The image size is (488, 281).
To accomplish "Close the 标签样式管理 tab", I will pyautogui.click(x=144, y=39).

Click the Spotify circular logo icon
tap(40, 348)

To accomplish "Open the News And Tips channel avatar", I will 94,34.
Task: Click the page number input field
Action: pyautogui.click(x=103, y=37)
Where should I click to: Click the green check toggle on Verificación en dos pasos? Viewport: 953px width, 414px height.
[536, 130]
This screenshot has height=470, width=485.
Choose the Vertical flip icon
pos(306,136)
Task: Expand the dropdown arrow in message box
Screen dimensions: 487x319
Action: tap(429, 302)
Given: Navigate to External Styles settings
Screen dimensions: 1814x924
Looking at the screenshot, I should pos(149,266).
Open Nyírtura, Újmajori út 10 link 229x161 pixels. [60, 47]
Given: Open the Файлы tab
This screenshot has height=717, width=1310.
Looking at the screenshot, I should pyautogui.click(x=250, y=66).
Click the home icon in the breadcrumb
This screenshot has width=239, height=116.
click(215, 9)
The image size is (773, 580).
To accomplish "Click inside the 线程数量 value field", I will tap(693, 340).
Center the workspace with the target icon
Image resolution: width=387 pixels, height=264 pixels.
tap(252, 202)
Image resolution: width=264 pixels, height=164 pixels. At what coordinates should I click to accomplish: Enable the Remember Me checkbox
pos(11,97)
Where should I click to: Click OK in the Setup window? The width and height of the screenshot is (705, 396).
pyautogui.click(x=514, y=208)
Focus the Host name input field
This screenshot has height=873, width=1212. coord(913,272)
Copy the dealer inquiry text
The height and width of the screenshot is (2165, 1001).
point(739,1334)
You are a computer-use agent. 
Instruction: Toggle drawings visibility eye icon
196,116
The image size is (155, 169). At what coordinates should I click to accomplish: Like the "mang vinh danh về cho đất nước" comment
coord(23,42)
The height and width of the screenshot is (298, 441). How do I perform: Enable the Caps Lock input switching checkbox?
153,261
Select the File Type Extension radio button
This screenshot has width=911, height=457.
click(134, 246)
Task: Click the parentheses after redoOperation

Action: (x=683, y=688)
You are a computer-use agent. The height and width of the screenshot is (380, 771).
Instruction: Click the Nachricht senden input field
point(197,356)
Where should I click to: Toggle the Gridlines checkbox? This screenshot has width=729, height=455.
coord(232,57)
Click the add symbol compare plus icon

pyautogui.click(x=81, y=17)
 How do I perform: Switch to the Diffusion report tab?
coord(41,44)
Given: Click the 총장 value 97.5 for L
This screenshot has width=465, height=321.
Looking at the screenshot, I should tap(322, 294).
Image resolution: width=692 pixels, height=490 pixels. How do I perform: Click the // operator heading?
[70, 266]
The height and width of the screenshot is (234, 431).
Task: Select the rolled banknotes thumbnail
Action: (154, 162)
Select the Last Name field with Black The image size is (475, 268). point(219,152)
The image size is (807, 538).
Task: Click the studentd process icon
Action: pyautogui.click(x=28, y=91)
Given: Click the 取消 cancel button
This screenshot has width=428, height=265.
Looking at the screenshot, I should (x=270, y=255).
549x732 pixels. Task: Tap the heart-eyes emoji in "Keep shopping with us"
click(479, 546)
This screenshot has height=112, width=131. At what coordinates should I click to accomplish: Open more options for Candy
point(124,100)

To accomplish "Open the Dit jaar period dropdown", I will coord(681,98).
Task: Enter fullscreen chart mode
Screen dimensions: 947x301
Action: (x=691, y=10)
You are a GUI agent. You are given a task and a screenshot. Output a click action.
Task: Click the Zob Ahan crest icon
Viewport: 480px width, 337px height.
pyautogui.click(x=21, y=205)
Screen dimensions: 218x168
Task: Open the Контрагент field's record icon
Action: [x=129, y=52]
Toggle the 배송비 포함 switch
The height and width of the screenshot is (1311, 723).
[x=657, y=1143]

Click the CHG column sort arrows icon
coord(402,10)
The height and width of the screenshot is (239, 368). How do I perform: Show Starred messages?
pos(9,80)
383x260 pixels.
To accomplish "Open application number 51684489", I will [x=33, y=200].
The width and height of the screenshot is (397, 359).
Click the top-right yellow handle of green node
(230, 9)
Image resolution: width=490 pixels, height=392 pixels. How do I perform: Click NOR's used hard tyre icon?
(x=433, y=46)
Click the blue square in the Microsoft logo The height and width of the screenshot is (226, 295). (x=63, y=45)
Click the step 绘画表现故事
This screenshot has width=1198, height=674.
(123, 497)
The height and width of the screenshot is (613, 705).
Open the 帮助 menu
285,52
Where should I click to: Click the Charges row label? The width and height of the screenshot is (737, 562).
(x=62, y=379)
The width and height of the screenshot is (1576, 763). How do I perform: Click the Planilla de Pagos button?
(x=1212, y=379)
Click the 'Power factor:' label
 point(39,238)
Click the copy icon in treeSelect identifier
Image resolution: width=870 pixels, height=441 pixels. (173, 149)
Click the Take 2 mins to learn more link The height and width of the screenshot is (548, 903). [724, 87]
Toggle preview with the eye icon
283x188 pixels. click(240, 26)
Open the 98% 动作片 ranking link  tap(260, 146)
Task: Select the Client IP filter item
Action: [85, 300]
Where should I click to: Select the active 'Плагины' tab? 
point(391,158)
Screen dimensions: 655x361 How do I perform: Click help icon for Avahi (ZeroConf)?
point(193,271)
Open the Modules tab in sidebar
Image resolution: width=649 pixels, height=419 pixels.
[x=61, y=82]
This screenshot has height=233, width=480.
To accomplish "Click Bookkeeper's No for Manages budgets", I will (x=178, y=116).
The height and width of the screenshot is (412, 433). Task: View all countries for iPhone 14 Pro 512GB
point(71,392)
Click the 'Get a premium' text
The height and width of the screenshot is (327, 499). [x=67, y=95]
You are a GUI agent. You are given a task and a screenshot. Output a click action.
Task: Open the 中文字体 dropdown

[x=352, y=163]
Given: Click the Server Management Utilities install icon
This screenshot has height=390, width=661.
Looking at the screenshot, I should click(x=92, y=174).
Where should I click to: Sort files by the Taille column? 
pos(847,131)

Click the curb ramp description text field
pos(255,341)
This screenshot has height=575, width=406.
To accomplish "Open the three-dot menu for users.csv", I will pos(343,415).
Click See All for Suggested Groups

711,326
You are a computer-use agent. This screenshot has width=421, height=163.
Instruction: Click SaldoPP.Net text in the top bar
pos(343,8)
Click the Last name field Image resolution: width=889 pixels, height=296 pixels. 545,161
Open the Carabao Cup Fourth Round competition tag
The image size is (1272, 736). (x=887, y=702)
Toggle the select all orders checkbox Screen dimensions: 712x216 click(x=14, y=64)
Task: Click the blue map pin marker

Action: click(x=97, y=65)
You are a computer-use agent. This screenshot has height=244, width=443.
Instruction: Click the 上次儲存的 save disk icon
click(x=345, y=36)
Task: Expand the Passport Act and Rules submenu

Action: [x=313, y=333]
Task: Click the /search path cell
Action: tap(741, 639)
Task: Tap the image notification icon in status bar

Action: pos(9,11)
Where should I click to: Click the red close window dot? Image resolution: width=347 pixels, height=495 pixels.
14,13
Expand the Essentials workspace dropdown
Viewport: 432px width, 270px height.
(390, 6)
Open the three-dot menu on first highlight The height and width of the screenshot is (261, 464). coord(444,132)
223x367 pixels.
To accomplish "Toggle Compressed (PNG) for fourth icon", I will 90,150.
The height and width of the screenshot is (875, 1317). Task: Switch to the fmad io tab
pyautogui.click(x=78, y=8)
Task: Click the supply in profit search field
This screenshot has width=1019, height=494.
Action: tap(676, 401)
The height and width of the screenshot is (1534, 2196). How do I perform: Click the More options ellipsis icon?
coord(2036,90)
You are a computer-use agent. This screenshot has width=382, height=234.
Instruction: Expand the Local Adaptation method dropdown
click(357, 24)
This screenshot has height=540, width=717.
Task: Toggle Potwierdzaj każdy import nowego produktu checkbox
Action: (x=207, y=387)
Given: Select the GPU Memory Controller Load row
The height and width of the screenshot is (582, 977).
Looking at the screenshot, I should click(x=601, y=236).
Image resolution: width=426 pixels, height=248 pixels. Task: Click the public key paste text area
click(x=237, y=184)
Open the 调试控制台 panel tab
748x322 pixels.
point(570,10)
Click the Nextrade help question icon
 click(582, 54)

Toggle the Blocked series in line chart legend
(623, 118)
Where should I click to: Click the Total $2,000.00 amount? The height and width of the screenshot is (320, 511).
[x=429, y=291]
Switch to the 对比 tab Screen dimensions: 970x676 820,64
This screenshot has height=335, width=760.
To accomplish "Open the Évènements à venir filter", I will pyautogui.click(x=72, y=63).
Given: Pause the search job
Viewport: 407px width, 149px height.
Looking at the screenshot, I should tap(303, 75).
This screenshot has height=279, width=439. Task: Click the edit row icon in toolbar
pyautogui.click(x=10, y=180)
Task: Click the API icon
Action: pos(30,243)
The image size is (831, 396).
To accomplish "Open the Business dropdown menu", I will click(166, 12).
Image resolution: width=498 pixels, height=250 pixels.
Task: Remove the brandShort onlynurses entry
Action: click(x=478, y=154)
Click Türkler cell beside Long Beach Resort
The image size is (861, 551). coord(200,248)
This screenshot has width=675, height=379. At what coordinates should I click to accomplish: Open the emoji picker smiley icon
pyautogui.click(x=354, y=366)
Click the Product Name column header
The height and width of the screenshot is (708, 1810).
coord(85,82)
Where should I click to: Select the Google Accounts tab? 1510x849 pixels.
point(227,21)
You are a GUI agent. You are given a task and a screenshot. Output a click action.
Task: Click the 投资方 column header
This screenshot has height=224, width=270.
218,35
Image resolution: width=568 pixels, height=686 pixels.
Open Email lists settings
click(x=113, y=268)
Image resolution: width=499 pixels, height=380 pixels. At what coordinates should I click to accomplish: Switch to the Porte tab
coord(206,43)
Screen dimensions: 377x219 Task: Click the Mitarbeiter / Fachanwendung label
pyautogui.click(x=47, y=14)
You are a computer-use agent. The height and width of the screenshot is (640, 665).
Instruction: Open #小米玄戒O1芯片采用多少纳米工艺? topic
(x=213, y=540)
****************
YOUR ASSIGNMENT: In the listing above, find the line with "Where should I click to: Select the Google", then copy it and every later line exactly, through the last line, and nothing else.

RESPONSE BOX:
Where should I click to: Select the Google Accounts tab? 1510x849 pixels.
point(227,21)
You are a GUI agent. You are given a task and a screenshot. Output a click action.
Task: Click the 投资方 column header
This screenshot has height=224, width=270.
218,35
Image resolution: width=568 pixels, height=686 pixels.
Open Email lists settings
click(x=113, y=268)
Image resolution: width=499 pixels, height=380 pixels. At what coordinates should I click to accomplish: Switch to the Porte tab
coord(206,43)
Screen dimensions: 377x219 Task: Click the Mitarbeiter / Fachanwendung label
pyautogui.click(x=47, y=14)
You are a computer-use agent. The height and width of the screenshot is (640, 665).
Instruction: Open #小米玄戒O1芯片采用多少纳米工艺? topic
(x=213, y=540)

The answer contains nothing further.